_STATED PROBLEM_
Locate each line in the material below that contains the word "Open", treating uppercase and lowercase letters as distinct, and copy those lines.
****************************************
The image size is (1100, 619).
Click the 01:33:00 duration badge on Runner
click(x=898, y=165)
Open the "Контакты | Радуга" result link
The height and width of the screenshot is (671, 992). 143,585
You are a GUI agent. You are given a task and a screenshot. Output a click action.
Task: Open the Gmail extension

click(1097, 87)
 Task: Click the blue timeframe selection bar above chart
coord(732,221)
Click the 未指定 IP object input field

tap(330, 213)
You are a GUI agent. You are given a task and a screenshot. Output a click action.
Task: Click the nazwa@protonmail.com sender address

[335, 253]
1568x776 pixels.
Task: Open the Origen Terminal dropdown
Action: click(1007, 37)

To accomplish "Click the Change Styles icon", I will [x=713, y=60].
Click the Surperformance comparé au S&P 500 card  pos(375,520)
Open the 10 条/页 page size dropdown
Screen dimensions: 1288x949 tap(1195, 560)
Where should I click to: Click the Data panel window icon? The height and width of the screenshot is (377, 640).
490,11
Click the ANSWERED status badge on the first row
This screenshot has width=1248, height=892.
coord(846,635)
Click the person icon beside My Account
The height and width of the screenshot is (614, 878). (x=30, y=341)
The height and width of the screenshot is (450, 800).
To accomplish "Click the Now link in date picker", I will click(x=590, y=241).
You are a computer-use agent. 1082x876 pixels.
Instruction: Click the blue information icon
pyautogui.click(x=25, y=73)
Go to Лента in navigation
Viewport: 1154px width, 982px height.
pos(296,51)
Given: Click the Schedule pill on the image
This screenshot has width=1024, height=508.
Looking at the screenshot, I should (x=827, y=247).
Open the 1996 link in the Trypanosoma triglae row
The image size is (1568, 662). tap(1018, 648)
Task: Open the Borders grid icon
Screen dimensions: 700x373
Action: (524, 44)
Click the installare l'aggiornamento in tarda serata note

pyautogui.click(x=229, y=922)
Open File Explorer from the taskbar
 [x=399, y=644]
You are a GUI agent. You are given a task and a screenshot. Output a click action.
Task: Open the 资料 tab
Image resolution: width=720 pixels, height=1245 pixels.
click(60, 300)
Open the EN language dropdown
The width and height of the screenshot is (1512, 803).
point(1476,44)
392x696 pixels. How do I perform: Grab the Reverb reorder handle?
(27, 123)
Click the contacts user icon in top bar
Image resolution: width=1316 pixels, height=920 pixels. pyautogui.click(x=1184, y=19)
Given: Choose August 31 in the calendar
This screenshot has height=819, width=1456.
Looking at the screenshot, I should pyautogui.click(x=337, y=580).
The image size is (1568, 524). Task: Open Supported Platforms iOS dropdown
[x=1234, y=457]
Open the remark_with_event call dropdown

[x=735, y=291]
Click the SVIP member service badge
****************************************
_EXERCISE OUTPUT_
Open the "Контакты | Радуга" result link
Task: Open the Gmail extension
Task: Open the Origen Terminal dropdown
Open the 10 条/页 page size dropdown
Open the 1996 link in the Trypanosoma triglae row
Task: Open the Borders grid icon
Open File Explorer from the taskbar
Task: Open the 资料 tab
Open the EN language dropdown
The image size is (1568, 524). Task: Open Supported Platforms iOS dropdown
Open the remark_with_event call dropdown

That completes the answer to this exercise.